(Collected data entries)
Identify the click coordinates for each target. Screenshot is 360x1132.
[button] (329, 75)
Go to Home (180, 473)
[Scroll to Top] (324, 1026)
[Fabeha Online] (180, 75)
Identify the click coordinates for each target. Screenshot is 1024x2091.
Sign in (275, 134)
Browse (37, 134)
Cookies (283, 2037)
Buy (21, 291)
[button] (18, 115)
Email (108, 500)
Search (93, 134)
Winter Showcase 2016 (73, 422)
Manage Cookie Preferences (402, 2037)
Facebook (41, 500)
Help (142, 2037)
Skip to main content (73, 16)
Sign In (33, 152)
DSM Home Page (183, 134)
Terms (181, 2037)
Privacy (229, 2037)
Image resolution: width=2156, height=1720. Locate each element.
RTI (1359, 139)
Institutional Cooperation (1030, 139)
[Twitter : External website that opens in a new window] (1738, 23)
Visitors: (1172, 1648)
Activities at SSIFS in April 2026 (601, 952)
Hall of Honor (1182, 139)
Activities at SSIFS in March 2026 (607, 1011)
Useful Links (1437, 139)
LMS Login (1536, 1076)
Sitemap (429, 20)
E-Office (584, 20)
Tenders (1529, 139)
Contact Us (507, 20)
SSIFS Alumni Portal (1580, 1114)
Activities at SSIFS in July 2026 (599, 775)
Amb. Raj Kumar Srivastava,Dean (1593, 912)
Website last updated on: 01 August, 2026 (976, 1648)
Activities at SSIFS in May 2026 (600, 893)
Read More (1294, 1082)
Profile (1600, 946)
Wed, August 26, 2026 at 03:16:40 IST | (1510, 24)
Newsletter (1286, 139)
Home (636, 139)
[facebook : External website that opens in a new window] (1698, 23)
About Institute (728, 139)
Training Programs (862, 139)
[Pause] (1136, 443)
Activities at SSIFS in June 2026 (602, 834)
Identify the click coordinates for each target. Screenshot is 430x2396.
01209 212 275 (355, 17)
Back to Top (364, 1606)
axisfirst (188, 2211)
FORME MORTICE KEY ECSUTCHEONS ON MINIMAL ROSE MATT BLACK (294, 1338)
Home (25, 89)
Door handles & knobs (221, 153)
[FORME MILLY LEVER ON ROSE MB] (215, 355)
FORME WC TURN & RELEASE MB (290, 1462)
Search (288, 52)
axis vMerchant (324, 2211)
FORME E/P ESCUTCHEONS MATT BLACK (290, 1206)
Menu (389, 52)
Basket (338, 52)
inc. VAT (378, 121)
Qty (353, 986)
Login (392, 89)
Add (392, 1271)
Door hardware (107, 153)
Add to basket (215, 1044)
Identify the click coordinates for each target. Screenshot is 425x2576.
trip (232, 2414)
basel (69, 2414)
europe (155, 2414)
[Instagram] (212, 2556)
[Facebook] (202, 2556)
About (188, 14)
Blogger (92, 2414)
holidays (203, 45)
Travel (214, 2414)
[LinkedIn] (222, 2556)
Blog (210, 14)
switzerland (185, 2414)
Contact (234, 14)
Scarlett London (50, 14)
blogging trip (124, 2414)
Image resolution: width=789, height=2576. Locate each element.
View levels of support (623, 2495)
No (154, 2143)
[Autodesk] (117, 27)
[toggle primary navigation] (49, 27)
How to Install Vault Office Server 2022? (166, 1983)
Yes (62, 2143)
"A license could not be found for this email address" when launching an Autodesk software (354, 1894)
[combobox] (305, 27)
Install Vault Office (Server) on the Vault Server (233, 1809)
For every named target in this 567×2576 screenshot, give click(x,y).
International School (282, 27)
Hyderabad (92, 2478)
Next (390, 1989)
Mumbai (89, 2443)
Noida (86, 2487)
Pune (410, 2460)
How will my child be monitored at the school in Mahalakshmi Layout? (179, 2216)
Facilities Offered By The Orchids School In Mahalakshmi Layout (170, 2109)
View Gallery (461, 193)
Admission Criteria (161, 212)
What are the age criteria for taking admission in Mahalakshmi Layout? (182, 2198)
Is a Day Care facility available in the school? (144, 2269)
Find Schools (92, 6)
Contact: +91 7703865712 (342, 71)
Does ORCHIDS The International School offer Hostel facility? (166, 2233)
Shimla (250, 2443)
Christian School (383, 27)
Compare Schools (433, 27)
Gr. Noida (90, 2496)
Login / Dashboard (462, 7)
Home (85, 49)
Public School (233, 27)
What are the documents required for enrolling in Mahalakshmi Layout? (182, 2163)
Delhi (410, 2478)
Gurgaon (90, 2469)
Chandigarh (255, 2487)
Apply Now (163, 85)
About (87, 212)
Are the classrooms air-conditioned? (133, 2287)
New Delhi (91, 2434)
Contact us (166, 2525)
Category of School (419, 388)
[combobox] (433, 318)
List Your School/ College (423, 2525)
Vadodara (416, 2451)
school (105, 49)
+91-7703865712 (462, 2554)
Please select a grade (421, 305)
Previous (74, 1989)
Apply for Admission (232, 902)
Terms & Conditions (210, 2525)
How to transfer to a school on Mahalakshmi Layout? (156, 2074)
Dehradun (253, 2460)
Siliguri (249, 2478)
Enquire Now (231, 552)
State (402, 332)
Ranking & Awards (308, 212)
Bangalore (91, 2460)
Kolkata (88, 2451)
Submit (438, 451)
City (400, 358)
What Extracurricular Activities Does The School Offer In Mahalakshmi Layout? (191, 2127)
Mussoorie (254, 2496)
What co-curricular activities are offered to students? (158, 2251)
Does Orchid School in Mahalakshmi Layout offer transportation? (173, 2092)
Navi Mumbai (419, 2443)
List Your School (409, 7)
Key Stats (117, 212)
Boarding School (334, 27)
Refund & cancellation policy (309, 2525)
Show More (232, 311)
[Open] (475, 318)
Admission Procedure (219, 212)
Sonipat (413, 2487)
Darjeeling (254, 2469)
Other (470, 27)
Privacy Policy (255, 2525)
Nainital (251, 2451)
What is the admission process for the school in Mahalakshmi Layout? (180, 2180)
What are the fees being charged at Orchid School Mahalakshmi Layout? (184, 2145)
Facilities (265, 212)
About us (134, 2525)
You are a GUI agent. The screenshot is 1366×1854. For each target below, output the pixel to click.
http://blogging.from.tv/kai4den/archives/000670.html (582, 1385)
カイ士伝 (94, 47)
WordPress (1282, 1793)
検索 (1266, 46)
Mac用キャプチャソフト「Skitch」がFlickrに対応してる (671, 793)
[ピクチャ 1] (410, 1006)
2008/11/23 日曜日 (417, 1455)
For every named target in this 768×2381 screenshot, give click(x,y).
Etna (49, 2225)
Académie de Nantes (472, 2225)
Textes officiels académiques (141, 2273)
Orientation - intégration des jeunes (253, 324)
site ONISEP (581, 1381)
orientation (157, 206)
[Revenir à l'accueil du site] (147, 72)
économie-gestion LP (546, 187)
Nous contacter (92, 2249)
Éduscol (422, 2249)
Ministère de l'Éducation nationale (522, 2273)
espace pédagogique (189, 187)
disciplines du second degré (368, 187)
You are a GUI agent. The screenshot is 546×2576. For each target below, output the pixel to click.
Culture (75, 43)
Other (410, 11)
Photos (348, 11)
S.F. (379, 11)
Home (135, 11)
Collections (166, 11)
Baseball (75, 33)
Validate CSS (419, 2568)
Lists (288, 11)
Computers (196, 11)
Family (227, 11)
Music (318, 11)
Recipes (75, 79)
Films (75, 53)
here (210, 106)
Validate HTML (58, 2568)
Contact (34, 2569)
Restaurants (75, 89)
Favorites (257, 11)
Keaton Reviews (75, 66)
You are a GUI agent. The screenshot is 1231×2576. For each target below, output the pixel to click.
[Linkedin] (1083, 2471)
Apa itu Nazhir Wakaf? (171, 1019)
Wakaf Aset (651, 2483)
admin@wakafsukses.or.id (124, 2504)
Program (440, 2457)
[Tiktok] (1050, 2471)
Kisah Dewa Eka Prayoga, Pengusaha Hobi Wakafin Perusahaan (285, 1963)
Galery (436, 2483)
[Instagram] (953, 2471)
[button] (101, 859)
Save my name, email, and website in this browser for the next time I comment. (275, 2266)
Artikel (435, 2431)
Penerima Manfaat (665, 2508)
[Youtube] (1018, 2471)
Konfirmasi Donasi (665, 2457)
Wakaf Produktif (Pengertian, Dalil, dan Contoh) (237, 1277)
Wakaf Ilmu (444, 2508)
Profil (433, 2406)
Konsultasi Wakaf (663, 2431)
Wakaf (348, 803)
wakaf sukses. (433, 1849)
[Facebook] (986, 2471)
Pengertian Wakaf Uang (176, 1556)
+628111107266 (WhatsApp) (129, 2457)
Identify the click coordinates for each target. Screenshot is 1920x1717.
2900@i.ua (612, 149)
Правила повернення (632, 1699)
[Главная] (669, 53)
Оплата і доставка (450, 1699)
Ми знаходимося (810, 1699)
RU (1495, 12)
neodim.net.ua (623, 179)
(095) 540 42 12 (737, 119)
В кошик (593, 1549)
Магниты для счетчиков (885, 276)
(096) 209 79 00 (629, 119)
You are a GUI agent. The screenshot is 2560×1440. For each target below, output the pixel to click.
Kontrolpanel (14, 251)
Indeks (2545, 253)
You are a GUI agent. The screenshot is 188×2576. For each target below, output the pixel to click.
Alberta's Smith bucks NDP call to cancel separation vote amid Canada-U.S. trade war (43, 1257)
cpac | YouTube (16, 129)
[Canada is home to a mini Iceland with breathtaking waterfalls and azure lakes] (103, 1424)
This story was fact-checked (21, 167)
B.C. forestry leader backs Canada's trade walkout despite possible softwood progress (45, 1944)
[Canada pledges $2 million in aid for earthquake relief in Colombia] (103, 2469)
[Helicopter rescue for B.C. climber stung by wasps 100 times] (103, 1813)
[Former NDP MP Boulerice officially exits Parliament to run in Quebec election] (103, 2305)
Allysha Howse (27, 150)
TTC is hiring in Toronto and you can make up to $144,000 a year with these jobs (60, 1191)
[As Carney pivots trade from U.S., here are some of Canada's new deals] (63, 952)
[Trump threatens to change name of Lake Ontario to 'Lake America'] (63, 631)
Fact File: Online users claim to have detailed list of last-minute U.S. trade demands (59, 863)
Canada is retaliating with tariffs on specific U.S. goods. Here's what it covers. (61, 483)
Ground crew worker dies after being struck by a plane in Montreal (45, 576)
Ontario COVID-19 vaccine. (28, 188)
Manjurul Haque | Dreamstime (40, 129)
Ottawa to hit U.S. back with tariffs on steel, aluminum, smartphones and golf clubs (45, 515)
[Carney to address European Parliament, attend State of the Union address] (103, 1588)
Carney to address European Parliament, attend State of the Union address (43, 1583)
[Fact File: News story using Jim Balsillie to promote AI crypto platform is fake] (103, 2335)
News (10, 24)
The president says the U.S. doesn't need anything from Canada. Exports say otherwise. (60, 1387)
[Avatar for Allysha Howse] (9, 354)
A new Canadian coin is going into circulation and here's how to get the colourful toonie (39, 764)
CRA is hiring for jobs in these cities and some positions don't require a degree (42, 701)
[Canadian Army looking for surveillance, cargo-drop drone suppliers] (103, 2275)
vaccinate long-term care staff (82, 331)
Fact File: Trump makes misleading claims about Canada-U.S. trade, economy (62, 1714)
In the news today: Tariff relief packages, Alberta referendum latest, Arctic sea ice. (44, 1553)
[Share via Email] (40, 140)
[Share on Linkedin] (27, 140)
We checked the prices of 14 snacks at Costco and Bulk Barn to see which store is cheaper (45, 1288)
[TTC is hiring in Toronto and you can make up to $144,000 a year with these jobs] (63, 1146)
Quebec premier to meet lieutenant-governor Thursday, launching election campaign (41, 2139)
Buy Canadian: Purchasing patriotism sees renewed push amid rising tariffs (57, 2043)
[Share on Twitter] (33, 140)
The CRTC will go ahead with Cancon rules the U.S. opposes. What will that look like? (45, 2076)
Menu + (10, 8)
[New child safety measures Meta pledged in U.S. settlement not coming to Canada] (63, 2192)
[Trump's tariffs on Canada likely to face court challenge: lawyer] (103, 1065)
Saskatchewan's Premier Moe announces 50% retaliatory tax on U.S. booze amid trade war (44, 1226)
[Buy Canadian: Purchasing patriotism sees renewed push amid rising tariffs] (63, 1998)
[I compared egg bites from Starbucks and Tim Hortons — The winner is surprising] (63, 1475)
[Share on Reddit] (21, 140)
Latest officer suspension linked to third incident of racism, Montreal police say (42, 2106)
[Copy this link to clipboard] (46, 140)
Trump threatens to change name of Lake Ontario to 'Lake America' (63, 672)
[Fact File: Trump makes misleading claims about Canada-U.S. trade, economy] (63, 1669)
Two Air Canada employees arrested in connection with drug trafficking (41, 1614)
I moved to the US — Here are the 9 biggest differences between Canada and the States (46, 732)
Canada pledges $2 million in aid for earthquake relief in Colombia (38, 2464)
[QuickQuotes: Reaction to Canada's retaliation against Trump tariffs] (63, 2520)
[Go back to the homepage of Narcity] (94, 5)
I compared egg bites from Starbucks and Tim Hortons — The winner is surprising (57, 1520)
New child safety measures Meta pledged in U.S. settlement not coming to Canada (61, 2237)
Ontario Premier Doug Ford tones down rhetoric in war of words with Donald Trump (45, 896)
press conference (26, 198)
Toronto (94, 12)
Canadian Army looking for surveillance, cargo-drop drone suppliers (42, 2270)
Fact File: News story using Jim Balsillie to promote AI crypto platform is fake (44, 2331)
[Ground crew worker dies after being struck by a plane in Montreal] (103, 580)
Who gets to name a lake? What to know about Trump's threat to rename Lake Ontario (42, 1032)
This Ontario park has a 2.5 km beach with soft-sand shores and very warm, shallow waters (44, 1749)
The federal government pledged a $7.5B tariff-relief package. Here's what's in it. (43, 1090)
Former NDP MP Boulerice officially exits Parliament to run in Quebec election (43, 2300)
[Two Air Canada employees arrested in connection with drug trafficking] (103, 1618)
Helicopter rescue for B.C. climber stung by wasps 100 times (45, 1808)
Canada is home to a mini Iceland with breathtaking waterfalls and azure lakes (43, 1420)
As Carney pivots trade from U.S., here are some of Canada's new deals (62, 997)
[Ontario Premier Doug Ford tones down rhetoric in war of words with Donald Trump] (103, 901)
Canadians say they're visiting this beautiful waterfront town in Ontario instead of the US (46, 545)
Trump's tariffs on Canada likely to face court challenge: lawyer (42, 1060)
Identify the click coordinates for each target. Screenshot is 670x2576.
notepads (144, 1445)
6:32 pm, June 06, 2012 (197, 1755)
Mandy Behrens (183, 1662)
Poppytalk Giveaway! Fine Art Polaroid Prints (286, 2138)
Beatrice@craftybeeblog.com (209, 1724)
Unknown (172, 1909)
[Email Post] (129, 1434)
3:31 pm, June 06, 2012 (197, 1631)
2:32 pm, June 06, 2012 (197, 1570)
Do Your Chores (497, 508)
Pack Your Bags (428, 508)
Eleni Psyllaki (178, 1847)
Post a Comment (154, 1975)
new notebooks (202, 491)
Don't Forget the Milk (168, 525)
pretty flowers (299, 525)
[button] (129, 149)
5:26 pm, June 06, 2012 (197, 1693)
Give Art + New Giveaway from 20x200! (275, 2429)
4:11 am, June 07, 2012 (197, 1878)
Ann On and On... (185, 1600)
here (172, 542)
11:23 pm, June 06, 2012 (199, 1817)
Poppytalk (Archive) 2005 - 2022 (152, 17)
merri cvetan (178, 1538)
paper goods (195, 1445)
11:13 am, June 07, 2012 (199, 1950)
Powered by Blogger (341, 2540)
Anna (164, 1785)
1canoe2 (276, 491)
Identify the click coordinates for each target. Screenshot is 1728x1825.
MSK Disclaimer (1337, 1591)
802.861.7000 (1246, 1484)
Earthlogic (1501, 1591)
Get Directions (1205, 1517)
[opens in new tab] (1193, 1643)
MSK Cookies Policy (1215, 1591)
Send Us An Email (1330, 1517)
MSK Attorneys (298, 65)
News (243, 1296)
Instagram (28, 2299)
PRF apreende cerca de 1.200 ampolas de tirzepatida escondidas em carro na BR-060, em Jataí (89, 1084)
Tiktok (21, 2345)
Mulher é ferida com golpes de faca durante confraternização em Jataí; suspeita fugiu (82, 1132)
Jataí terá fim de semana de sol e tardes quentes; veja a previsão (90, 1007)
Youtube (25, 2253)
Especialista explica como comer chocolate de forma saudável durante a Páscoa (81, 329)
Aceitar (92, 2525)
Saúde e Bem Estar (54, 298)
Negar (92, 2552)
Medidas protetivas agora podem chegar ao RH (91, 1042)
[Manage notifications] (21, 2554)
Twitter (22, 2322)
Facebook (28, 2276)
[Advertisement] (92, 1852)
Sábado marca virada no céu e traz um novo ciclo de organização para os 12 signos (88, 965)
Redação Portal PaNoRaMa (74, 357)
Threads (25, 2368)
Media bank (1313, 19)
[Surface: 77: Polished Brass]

- [Task details]:
From the entries above, print the lines beginning at the one with "Facilities Offered By" and stopping after the one with "Gurgaon (90, 2469)", exactly as written and with nothing else.

- [Written response]:
Facilities Offered By The Orchids School In Mahalakshmi Layout (170, 2109)
View Gallery (461, 193)
Admission Criteria (161, 212)
What are the age criteria for taking admission in Mahalakshmi Layout? (182, 2198)
Is a Day Care facility available in the school? (144, 2269)
Find Schools (92, 6)
Contact: +91 7703865712 (342, 71)
Does ORCHIDS The International School offer Hostel facility? (166, 2233)
Shimla (250, 2443)
Christian School (383, 27)
Compare Schools (433, 27)
Gr. Noida (90, 2496)
Login / Dashboard (462, 7)
Home (85, 49)
Public School (233, 27)
What are the documents required for enrolling in Mahalakshmi Layout? (182, 2163)
Delhi (410, 2478)
Gurgaon (90, 2469)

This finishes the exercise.